■ **PROMPT**
From the listing below, copy only the lines from the line that contains "Screen dimensions: 1280x720" to the line that contains "Image resolution: width=1477", counting those two lines as part of the copy.

+===+

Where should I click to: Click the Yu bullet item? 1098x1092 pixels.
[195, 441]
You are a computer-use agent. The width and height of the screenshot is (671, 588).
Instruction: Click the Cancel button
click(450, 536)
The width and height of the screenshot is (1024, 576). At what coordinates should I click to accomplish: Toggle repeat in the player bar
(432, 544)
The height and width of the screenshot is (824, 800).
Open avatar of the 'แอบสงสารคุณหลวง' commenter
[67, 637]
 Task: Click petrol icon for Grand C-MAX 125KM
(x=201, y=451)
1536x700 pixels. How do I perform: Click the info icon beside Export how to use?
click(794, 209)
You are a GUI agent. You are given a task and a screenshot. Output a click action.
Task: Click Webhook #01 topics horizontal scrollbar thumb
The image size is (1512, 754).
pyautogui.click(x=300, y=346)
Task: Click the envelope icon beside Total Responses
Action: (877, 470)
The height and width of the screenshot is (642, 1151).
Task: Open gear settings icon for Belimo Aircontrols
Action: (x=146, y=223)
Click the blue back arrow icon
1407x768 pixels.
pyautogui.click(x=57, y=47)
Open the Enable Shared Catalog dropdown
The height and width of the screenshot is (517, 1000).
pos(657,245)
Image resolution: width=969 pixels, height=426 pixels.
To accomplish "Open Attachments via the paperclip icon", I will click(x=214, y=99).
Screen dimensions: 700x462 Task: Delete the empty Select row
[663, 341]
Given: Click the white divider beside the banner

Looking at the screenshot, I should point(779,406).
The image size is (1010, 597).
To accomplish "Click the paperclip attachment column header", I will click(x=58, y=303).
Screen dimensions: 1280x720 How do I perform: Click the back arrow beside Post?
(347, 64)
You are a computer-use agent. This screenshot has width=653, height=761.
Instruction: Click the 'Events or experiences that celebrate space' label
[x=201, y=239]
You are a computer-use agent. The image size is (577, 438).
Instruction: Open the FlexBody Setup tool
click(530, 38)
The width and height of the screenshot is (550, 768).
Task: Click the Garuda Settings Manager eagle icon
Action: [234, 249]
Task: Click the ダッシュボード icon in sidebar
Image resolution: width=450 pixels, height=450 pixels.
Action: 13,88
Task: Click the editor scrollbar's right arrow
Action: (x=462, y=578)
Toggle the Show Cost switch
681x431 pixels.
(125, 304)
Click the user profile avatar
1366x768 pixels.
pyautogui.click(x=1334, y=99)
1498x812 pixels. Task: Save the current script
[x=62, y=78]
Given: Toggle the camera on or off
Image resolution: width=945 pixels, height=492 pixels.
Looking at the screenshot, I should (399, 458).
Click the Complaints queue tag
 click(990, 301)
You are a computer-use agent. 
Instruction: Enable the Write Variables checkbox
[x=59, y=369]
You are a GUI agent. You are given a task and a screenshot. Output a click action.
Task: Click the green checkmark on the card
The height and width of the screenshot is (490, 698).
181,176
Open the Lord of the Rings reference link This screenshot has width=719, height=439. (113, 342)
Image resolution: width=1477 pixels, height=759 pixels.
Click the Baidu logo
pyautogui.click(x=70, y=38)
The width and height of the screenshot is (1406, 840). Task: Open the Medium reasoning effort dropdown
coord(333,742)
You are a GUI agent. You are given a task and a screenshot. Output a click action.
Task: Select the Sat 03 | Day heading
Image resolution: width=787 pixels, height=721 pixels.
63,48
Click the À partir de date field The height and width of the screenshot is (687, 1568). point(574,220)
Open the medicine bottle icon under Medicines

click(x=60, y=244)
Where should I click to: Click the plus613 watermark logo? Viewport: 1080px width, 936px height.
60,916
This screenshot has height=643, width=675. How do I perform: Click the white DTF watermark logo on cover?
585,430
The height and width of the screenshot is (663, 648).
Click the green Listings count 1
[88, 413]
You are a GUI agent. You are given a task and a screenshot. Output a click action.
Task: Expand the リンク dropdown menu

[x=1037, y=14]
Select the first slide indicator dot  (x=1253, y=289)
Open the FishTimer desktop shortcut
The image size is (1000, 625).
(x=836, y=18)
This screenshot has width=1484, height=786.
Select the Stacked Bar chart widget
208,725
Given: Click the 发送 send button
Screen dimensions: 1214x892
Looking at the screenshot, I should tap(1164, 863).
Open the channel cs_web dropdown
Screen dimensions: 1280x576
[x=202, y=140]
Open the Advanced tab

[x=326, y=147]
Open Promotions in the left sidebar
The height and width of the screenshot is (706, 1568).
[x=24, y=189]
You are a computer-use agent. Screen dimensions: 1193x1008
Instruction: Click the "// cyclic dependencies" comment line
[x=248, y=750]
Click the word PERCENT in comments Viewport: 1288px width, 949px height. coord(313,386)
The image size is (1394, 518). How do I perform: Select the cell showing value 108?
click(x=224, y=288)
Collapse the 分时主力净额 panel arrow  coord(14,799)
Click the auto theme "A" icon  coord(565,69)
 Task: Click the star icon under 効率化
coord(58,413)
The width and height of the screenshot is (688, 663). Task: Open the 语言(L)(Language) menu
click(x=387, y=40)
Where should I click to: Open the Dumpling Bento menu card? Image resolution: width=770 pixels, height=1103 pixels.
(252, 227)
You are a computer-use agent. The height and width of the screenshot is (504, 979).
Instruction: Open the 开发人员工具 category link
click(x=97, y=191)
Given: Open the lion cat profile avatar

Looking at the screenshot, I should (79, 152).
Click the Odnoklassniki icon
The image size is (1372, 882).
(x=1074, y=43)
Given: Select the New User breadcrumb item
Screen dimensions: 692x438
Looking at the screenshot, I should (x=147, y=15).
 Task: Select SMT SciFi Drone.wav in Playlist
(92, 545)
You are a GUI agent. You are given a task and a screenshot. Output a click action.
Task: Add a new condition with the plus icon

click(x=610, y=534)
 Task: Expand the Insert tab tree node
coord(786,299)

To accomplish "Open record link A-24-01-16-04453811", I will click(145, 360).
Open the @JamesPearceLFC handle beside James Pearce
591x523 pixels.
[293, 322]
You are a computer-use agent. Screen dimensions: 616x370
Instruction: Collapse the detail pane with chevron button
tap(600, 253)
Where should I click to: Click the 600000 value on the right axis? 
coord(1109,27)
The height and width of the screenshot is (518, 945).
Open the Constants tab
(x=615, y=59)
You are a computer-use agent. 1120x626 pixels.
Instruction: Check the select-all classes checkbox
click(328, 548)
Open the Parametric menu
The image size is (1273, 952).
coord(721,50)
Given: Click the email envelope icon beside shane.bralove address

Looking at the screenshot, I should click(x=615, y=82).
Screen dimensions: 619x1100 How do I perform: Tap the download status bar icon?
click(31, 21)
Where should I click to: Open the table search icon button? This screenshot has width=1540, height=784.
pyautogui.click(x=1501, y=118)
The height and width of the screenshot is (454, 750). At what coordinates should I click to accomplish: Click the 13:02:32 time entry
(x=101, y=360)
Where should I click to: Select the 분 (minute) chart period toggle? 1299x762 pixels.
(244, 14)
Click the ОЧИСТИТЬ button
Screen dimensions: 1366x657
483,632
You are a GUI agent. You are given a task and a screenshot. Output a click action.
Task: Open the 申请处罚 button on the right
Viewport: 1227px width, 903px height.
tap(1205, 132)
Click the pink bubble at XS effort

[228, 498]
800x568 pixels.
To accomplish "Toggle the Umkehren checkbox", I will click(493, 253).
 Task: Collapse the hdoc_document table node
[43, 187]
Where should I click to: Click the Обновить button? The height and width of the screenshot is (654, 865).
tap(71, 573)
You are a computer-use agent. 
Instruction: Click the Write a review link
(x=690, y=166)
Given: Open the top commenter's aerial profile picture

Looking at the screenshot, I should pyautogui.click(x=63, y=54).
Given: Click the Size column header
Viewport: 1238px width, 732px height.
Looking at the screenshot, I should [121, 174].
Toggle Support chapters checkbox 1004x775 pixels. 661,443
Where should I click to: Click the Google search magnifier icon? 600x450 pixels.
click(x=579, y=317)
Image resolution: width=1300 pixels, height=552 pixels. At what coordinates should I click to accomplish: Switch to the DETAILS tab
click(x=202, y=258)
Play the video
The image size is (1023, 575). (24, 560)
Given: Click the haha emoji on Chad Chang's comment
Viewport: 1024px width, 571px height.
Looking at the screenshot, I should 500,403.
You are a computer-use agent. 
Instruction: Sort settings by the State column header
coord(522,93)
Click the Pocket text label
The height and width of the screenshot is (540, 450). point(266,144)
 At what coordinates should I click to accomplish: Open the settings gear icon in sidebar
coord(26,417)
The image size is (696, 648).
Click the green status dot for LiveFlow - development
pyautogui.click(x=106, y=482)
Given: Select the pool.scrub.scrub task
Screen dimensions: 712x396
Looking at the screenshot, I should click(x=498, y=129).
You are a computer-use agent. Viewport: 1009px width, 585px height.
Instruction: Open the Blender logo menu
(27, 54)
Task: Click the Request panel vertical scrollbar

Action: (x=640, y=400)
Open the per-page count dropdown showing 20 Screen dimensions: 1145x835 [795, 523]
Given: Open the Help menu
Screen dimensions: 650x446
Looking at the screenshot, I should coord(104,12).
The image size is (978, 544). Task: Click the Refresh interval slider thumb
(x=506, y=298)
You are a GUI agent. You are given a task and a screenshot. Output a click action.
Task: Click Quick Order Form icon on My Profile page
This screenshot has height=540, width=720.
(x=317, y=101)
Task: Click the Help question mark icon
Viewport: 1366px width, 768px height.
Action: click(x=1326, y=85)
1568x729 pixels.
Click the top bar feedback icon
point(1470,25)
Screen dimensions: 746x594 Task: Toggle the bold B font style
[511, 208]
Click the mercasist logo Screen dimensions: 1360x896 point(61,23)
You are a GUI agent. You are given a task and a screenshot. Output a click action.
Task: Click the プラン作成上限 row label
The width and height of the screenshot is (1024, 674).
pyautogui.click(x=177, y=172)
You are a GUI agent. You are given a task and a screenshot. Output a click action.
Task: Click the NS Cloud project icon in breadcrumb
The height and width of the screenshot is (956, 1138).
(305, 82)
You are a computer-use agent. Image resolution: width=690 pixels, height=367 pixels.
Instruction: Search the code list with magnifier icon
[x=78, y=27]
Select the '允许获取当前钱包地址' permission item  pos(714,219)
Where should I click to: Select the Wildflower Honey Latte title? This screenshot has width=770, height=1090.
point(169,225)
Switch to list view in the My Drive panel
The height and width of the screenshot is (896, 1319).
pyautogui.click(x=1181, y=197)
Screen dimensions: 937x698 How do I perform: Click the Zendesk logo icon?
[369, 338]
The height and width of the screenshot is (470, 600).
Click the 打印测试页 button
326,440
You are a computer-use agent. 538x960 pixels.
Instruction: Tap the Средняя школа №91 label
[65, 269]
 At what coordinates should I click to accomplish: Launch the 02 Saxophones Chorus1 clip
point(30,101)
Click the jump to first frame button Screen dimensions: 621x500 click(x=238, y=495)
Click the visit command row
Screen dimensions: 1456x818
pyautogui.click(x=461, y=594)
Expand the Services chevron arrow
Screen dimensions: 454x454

+===+

■ **RESULT OF THIS EXERCISE**
Screen dimensions: 1280x720 How do I perform: Click the back arrow beside Post?
(347, 64)
You are a computer-use agent. This screenshot has width=653, height=761.
Instruction: Click the 'Events or experiences that celebrate space' label
[x=201, y=239]
You are a computer-use agent. The image size is (577, 438).
Instruction: Open the FlexBody Setup tool
click(530, 38)
The width and height of the screenshot is (550, 768).
Task: Click the Garuda Settings Manager eagle icon
Action: [234, 249]
Task: Click the ダッシュボード icon in sidebar
Image resolution: width=450 pixels, height=450 pixels.
Action: 13,88
Task: Click the editor scrollbar's right arrow
Action: (x=462, y=578)
Toggle the Show Cost switch
681x431 pixels.
(125, 304)
Click the user profile avatar
1366x768 pixels.
pyautogui.click(x=1334, y=99)
1498x812 pixels. Task: Save the current script
[x=62, y=78]
Given: Toggle the camera on or off
Image resolution: width=945 pixels, height=492 pixels.
Looking at the screenshot, I should (399, 458).
Click the Complaints queue tag
 click(990, 301)
You are a computer-use agent. 
Instruction: Enable the Write Variables checkbox
[x=59, y=369]
You are a GUI agent. You are given a task and a screenshot. Output a click action.
Task: Click the green checkmark on the card
The height and width of the screenshot is (490, 698).
181,176
Open the Lord of the Rings reference link This screenshot has width=719, height=439. (113, 342)
Image resolution: width=1477 pixels, height=759 pixels.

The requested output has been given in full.